If cleaning had an emotional territory in the past, it was zen. Cleaning was about calming the storm, taming the flow of mess, getting things under control. The clean home at the end of an ad was a picture of stillness — just Mom and her well-deserved cup of tea, with even the dog neatly groomed and obediently seated. When the economy was good and we worked too hard, the emotional quality of home we aspired to was relaxation and zen-like tranquility. Home was a refuge against the busyness of the outside world. Now, in the days of pink slips and furloughs, all that peace and quiet feels isolating and, honestly, a little scary. Home now needs to be a place of vibrant energy to counter the gloom that surrounds us. The cultural significance of “home” has shifted, and smart marketers will realize that this requires a different kind of emotional content to sell products for this space.
I actually like the ad and I think the territory is a credible space for a cleaning brand to play. Clorox is perhaps a little harsh and I think it would more appropriate to their green cleaning brand or another, gentler sort of product. But there is kind of a joy to the moment they’re describing, when all the work is done and the house is really, truly clean. They’ve backed it up with joyful aesthetics: pops of color that stand out in the white rooms, high energy movements, that well-placed giant bubble, and music that has a soaring quality that matches the tone.
The language may be a little strong. I think that “pure joy” might be an overpromise and it’s risky given the joywashing trend to be so reliant on words like “joy,” “happy,” etc. The reality is that when words like this are so overused in a given time period they become very fluid. We think we know what these words mean because they are so fundamental to our language, but when they are claimed and associated with many different products and experiences in such a short timeframe, their meanings are volatile and susceptible to shift. The word “green” is the best recent example of this.

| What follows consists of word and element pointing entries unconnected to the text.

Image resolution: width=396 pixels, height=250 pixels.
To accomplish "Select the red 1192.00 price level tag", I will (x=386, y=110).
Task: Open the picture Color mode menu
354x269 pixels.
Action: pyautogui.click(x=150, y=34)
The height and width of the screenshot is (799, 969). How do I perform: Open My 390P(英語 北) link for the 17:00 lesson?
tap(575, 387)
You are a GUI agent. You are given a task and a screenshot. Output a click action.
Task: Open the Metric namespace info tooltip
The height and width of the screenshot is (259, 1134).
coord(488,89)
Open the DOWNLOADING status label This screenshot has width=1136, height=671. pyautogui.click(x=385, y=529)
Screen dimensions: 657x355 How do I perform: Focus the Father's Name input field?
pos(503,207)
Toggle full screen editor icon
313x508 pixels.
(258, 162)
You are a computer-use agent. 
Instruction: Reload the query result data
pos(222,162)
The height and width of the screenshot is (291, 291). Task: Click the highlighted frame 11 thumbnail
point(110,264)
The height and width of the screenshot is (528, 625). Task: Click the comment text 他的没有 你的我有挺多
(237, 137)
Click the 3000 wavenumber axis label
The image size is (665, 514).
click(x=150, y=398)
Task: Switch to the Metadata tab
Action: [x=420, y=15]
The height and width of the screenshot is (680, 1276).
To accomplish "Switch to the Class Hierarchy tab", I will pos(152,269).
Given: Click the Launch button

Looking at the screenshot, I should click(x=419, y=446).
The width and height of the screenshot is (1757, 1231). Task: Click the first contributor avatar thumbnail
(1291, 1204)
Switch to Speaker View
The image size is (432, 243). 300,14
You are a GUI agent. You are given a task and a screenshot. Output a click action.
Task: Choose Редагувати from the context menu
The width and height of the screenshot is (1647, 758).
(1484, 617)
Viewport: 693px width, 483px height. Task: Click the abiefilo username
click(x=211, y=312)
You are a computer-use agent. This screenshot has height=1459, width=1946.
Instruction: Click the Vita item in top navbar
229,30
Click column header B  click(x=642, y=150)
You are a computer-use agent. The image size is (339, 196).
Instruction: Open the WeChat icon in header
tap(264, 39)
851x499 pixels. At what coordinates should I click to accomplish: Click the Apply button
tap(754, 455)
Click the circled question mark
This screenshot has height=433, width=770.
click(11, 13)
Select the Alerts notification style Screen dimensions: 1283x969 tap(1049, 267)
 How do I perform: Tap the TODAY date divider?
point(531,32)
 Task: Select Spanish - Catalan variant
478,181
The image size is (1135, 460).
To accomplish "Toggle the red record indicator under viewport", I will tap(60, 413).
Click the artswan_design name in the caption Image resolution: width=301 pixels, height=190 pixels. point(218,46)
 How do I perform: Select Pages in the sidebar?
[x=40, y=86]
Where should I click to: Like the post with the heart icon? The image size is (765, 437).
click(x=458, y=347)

So, is Clorox’s joy-of-washing positioning joywashing? Perhaps, but my instinct says it will do ok for them. It may require some nimble thinking to maintain differentiation once the rest of the competitive space latches on to the idea. Product or packaging innovation to support the promise would help, because while the aesthetics of a clean home are consistent with joy, the acrid tang of bleach is decidedly not. I don’t know that they can do anything about that (bleach is bleach), but perhaps new scents or gentler formulations could provide sensory support for the joy positioning. It will be interesting to watch how the home space, and especially cleaning brands, evolve in this new emotional context.